__GIVEN REQUEST__:
Please put the lines of the listing below into a JSON list of strings, one string per line with blank lines omitted, beginning at the line that has "expired on August" and stopping after the line that has "Action: pyautogui.click(x=171, y=510)". Leave the pictures out of the answer.

[Entries for locating words and elements]
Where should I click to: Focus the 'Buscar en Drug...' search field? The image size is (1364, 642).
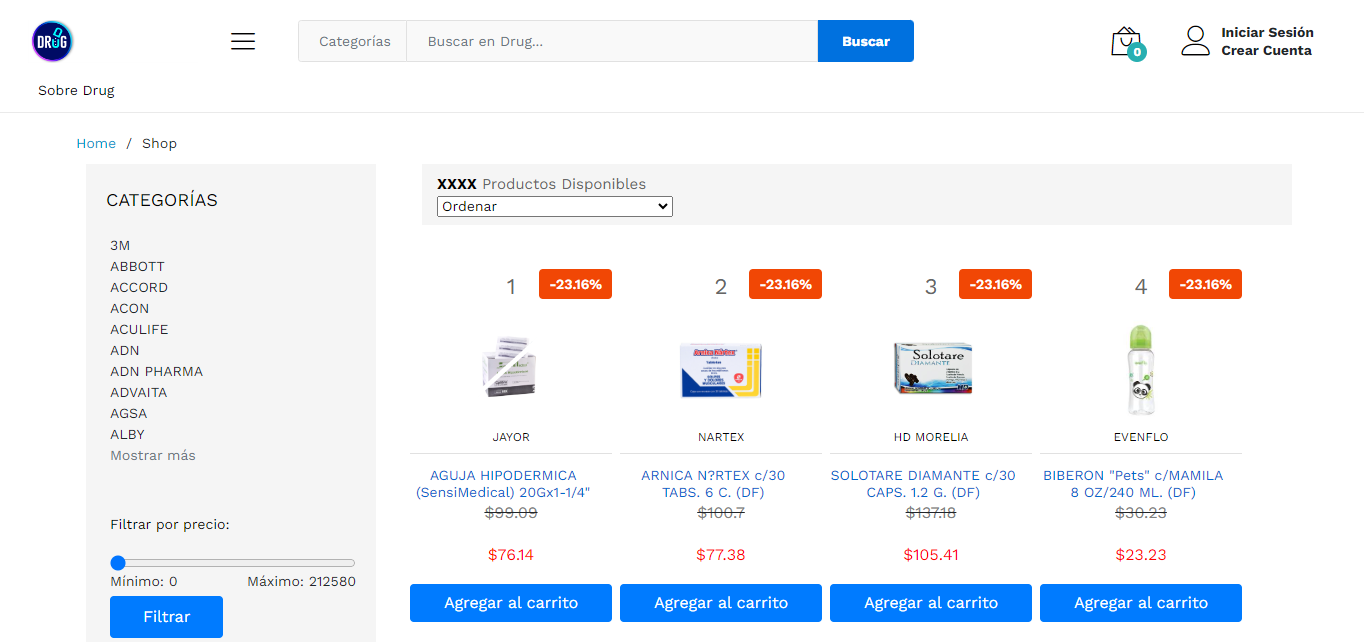click(x=611, y=42)
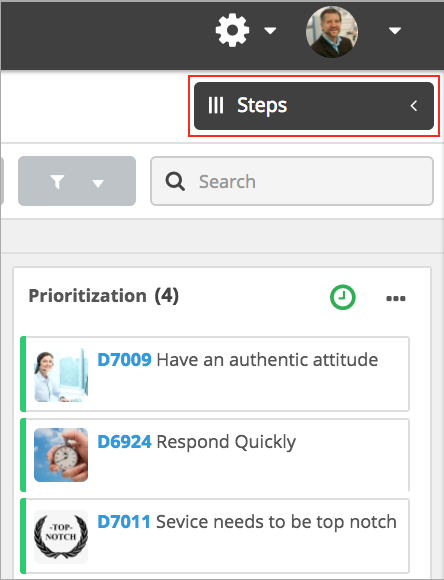
Task: Click the Steps columns icon
Action: click(216, 105)
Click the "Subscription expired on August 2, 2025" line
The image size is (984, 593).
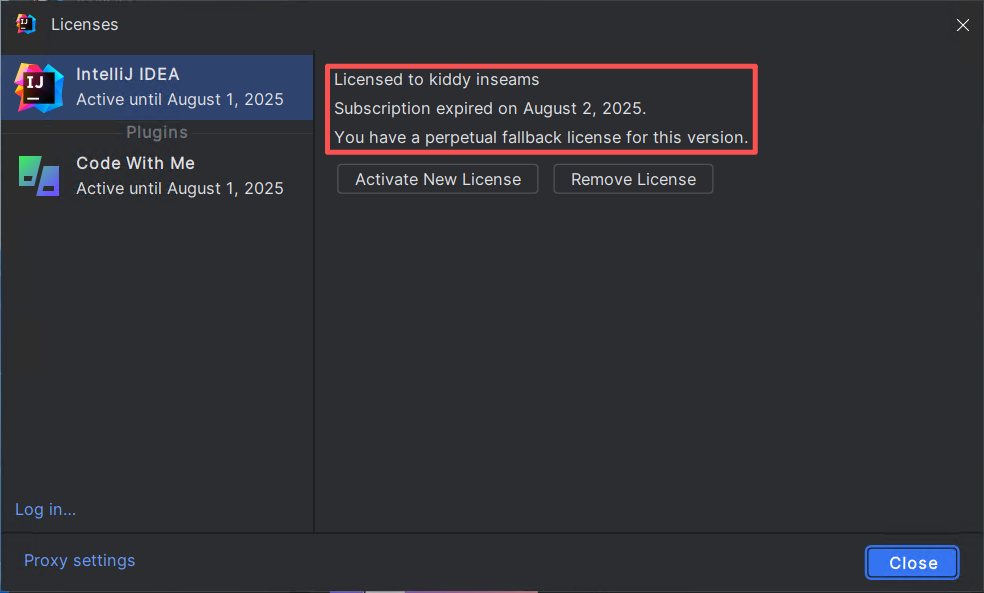490,108
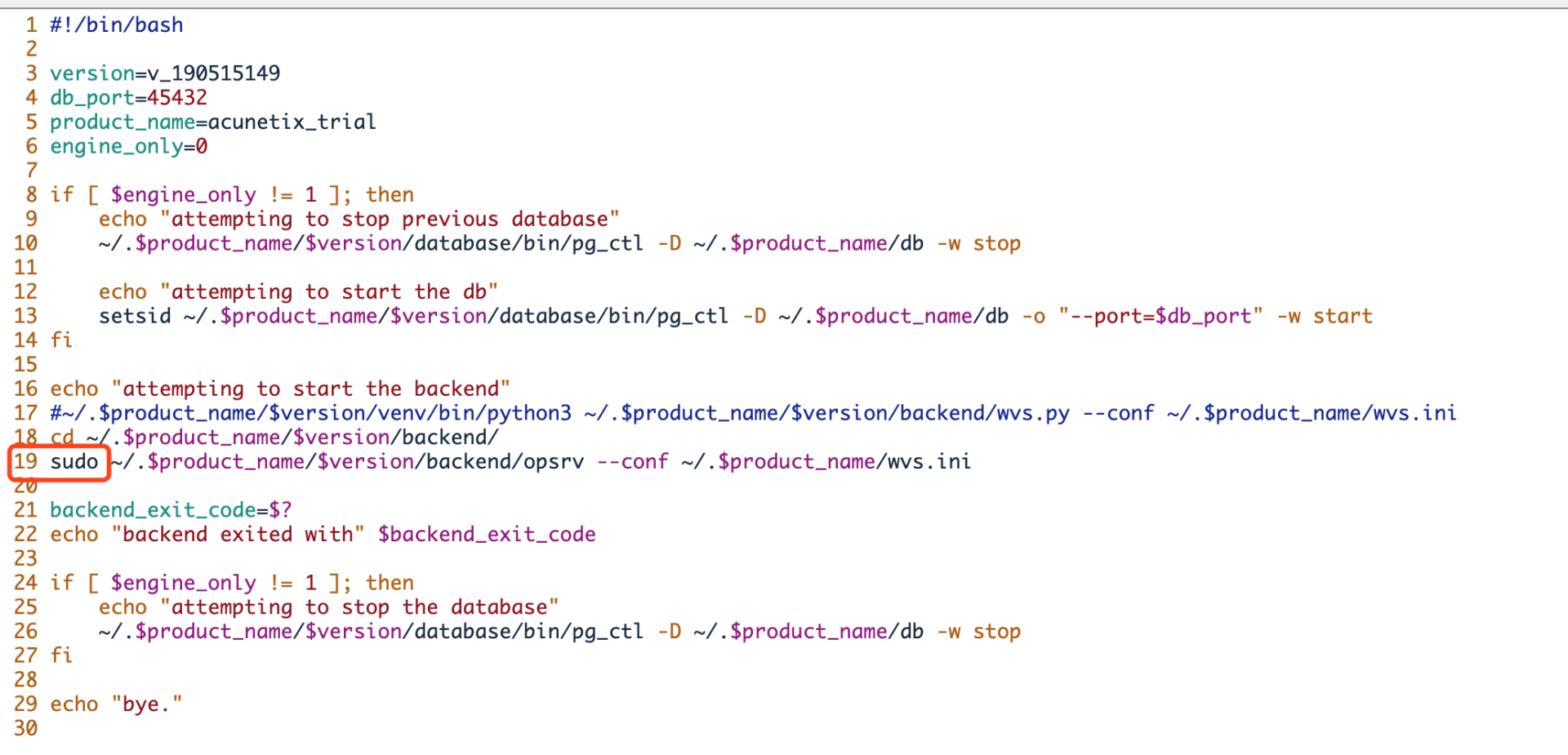The width and height of the screenshot is (1568, 755).
Task: Click the backend_exit_code=$? assignment
Action: pyautogui.click(x=171, y=510)
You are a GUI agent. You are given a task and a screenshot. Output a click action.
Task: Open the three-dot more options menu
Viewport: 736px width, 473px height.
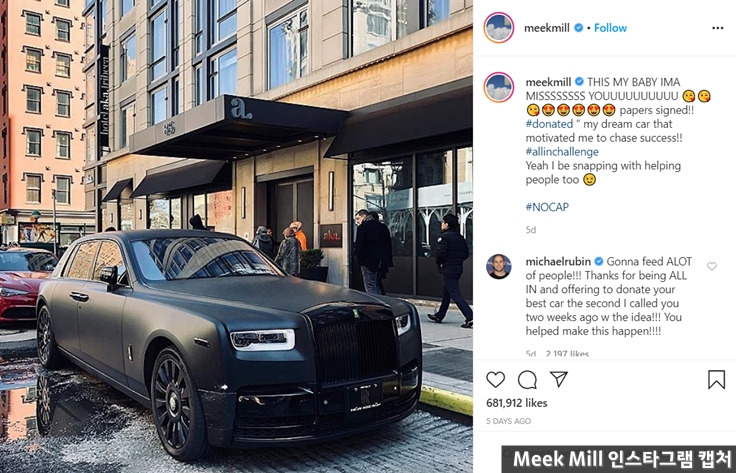point(717,28)
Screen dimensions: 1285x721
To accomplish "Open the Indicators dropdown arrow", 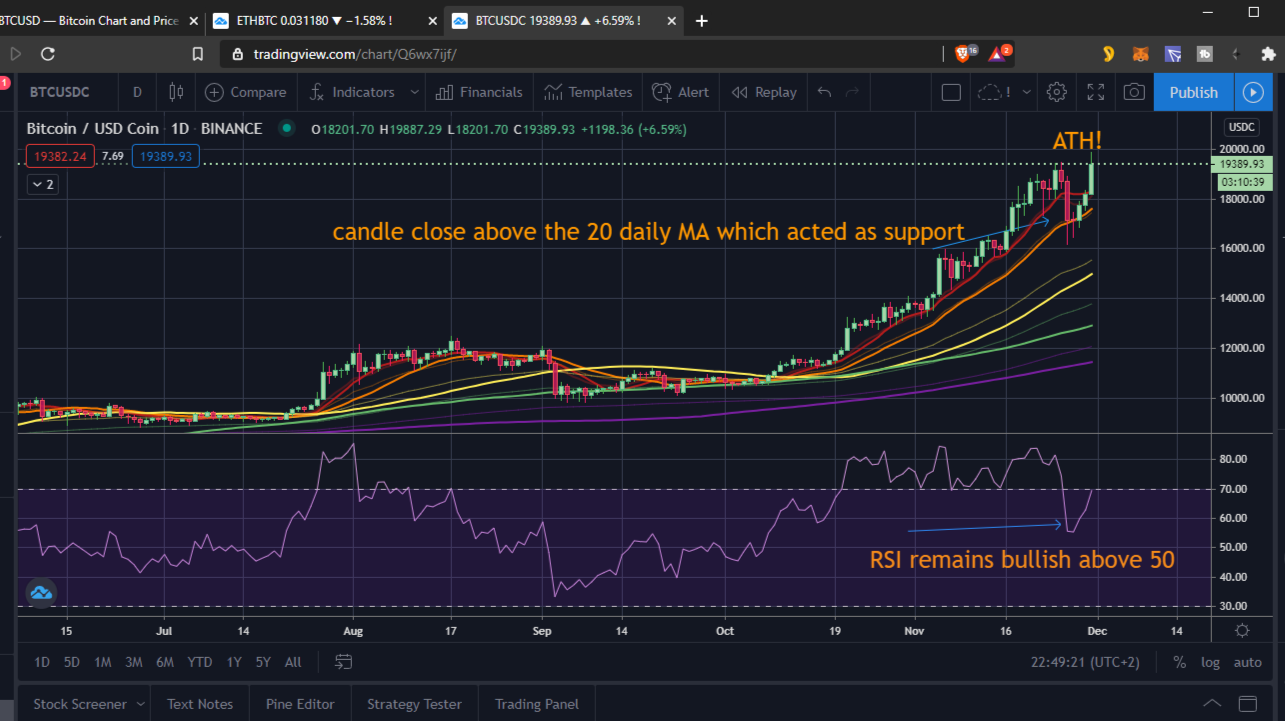I will click(x=414, y=91).
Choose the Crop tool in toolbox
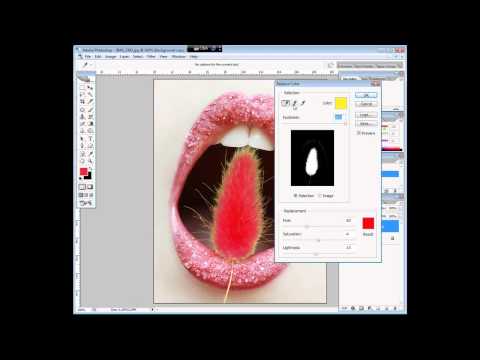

__RESPONSE TO THE EXERCISE__:
[
  "Click the \"Subscription expired on August 2, 2025\" line",
  "The image size is (984, 593).",
  "490,108",
  "The width and height of the screenshot is (1568, 755).",
  "Task: Click the backend_exit_code=$? assignment",
  "Action: pyautogui.click(x=171, y=510)"
]